Ferreira’s multi-disciplinary practice is concerned with the ongoing impact of colonialism and post-colonialism on contemporary society, an investigation that is conducted through in-depth research and distillation of ideas into concise and resonant forms. The contribution of this artistic practice lies in the construction of a solid and non-pamphleteering artistic decolonial discourse
The source of her archival reference materials often triangulates the three countries of her personal history: South Africa, Mozambique and Portugal in works like Zip Zap Circus School (2000-2024). Her later works focus on a more positive construction of an African identity. Her sculptural, sound and video-graphic works pay homage to unexpected figures like Peter Blum, Carlos Cardoso, Ingrid Jonker, Jimi Hendrix, Jorge dos Santos, Diego Rivera, Miriam Makeba, Jorge Ben Jor, Angela Davis, Forough Farrokzhad, Gustav Klucis or Mozambican historian Alda Costa. These later works have continuously referenced economic, political and cultural history of the African continent whilst recuperating the work and image of unexpected role model figures.
She represented Portugal at the 52nd Venice Biennale in 2007, continuing her investigations into the ways in which European modernism to adapted or failed to adapt to the realities of the African continent by tracing the history of Jean Prouvé’s’ Maison Tropicale’. Architecture also serves as a starting point for the deepening of her long research on the erasure of colonial memory and the refusal of reparation, which finds its most complex materialization in A Tendency to Forget (2015) focusing on ethnographic work of the couple Jorge and Margot Dias. The Pan African Unity Mural (2018), exhibited at the Maat Museum Lisbon and Bildmuseet, Sweden. Was conceived to think about trajectories and intersections in Africa. In addition to her own trajectory, other biographical stories are simultaneously narrated, exposed and hidden in this work. In Dalaba: Sol d’Exil (2019) a work focused on Miriam Makeba, one of the most prominent figures in the struggle against apartheid, Ferreira created sculptural pieces based on the architectural elements of the exile building where Makeba lived in Conakri, almost like a prototype of the relationship between modernist and African vernacular architectures. Rádio Voz da Liberdade (2022) pays tribute to the essential role played by radio stations in the dissemination of independence struggles around the world, such as the Portuguese radio station Rádio Voz da Liberdade, which was hosted by the RTA Radio Diffusion Television Algerienne from 1962 to 1974 until the fall of the dictatorial regime of the New State. A rare moment of an African radio station supporting the liberation of a European country.

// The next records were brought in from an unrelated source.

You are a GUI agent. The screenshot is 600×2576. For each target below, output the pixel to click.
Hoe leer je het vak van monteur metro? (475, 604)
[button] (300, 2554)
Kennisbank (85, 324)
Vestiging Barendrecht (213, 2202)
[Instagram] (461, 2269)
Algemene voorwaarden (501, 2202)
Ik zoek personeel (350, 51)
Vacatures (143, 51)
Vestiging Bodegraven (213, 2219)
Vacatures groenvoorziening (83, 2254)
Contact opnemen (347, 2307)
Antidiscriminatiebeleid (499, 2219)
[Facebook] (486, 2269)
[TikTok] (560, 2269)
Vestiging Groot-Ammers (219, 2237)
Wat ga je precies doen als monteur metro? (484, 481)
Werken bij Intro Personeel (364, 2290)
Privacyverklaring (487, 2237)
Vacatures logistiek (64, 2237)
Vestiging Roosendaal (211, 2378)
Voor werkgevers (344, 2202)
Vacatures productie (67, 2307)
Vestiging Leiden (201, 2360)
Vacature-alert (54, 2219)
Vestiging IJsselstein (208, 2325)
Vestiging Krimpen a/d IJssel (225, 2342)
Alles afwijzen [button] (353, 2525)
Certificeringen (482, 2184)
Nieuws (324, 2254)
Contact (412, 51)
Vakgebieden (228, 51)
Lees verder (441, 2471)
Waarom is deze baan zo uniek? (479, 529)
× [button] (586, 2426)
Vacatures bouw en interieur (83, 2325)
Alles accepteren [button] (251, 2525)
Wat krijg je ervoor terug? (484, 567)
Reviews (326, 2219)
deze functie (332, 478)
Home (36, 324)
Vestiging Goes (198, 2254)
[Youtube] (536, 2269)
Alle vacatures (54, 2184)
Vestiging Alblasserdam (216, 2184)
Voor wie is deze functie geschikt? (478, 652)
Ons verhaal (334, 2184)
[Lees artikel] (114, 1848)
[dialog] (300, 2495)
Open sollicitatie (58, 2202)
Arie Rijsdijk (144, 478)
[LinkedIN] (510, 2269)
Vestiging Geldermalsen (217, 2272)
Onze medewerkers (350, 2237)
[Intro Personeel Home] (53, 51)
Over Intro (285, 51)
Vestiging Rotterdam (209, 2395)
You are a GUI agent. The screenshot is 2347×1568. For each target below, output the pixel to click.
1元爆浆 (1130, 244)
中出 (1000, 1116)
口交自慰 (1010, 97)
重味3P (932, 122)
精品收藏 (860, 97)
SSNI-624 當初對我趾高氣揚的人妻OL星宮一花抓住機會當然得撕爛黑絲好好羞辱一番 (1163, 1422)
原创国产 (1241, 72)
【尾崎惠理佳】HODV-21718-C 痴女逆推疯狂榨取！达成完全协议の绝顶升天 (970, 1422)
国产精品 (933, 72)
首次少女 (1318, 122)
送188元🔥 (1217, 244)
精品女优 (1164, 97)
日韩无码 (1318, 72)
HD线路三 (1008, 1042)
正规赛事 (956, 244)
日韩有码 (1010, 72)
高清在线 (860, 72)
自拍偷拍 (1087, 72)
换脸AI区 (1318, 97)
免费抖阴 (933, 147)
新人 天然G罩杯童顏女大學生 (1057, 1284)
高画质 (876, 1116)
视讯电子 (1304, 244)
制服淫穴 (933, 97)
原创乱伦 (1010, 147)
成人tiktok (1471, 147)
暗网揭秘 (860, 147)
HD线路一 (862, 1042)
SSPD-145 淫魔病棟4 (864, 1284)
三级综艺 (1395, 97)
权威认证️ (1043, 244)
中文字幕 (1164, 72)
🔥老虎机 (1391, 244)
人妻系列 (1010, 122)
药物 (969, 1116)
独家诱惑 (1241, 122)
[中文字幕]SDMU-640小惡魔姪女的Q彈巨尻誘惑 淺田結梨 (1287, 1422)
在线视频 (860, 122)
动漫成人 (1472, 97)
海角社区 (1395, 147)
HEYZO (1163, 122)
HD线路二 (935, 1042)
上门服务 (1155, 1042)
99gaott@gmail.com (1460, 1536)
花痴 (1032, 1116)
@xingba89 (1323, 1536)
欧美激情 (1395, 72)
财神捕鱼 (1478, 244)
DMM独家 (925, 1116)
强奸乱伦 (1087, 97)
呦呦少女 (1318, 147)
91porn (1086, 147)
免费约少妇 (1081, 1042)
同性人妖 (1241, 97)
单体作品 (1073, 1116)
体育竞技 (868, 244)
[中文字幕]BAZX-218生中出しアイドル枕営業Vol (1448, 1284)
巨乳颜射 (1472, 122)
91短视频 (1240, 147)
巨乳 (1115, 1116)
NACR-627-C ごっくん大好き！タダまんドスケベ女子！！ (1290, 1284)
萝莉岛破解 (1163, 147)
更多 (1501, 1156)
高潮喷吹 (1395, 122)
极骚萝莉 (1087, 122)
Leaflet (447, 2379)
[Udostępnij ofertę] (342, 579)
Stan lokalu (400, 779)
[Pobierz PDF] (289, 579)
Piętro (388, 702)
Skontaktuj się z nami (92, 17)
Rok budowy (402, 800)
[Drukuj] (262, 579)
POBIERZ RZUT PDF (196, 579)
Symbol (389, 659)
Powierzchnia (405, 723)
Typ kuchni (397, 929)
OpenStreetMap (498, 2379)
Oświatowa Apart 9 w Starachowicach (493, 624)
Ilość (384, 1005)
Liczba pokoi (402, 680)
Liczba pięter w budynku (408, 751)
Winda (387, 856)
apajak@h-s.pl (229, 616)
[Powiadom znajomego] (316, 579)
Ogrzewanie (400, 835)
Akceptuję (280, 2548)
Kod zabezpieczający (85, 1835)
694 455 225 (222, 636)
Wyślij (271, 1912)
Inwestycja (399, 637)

Campo Experimental (2024) pays tribute to the visionary work of a research group in Mozambique – TBARN (Técnicas Básicas de Aproveitamento de Recursos Naturais/ Basic Techniques for Harnessing Natural Resources) – as well as crediting the authorial input of Mozambican historian Alda Costa
Talk Tower For Miriam Makeba (2024); Experimental Field (2024); Klucis goes to Algeria (2023); Rádio Voz da Liberdade (2022); Realistic Manifesto (Gabo’s Fundamental Principles of Constructivist Practice) (2022); Heavier than Heaven (2021); #BucketsystemMustFall (2021); A Spontaneous Tour of Some Monuments of African Architecture (2021); Talk Tower for Forough Farrokhzad (2020); 1 Million Roses for Angela Davis (2020); Rugby (2020); Dalaba: Sol d’Exil (2019); Pan African Unity Mural (2018); Talk Tower for Diego Rivera (2017); Wattle and Daub (2016); A Tendency to Forget (2015); Cha Cha Independence (2014); Monte Mabu (2013); Talk Tower for Ingrid Jonker (2012); Stone Free (2012); Collapsing Structures/ Talking Buildings (2012); Cape Sonnets (2010/2012); For Mozambique (2008). Maison Tropicale (2007).